Every leader wants employees with great ideas. But great ideas don’t just appear in a vacuum. They tend to come most readily in environments where people feel intellectually stimulated, where deep thinking is valued and, most importantly, where people are given the time to think. Here are five ways you can nurture that environment in your company and among the people who report to you.
Choose a video of the day
Start a book club
Schedule in creative team building
Curate content
Take a MOOC together
When Sal Khan started posting his videos years ago at KhanAcademy.org, he only covered math topics. But now Khan Academy features everything from physics to economics to art history. Send around a selection of a favorite video each day and bring up what you learned in conversations. Even writing a fact from a video on the white board before meeting starts will send the message that it’s OK to spend time stretching your brain.
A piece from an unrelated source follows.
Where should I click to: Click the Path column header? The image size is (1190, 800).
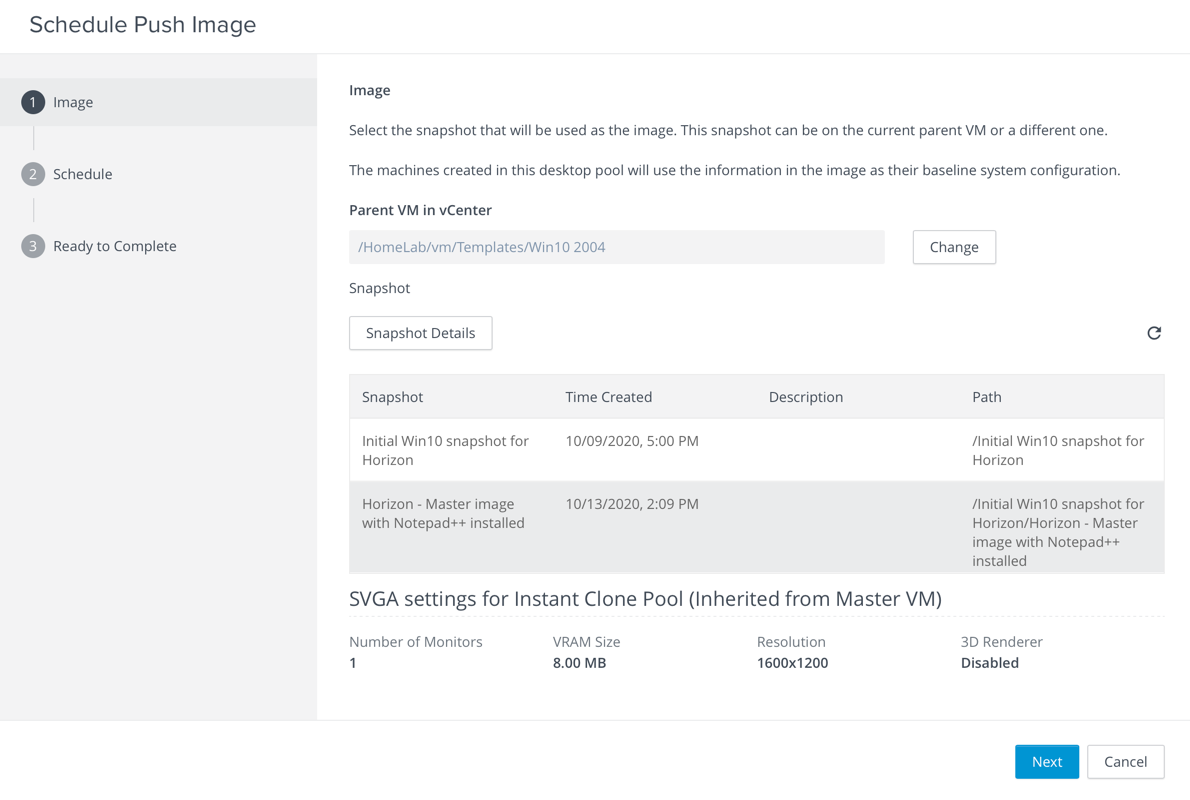986,397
You can access classic works of literature in bite-size chunks via DailyLit (which emails a passage every day from books like The Odyssey or Moby Dick). Host once-a-month lunchtime discussions until you make your way through. Or you can buy a more current book for everyone and have the author call in during a lunchtime discussion. You may be surprised how many authors are willing to do this!
Yes, you’re busy. Yes, everyone has a lot of work to do. But the work will still be there if you have an art teacher come in with paints and canvases for a 90-minute workshop. It will still be there if you all go do a session at a local pottery studio or learn how to make fabulous pastries at a commercial kitchen that does classes. When people get away from their inboxes for a while, they get a ton of ideas, and doing team building during the workday scores points from people who feel like they don’t see their families enough anyway.
This takes some effort, as people get a lot of emails and tend to delete most newsletters they receive. But if your links to articles and reports are relevant and interesting (be sure to put the highlights in the email and interrupt an intriguing sentence with a “…” to get people to click), you can get your team in the habit of reading them. This is especially true if you devote 5 minutes at the start of any staff meetings or calls to discussing them.
Massive open online courses (MOOCs) let people around the world hear from top professors and work through assignments, just like you would at that university. Coursera.org, for instance, features free courses taught by professors from Princeton, the University of Michigan, Duke University and other places, and covers topics from robotics to world history. MOOCs tend to have a high dropout rate, but if you take a course as a team, you’ll be accountable to each other.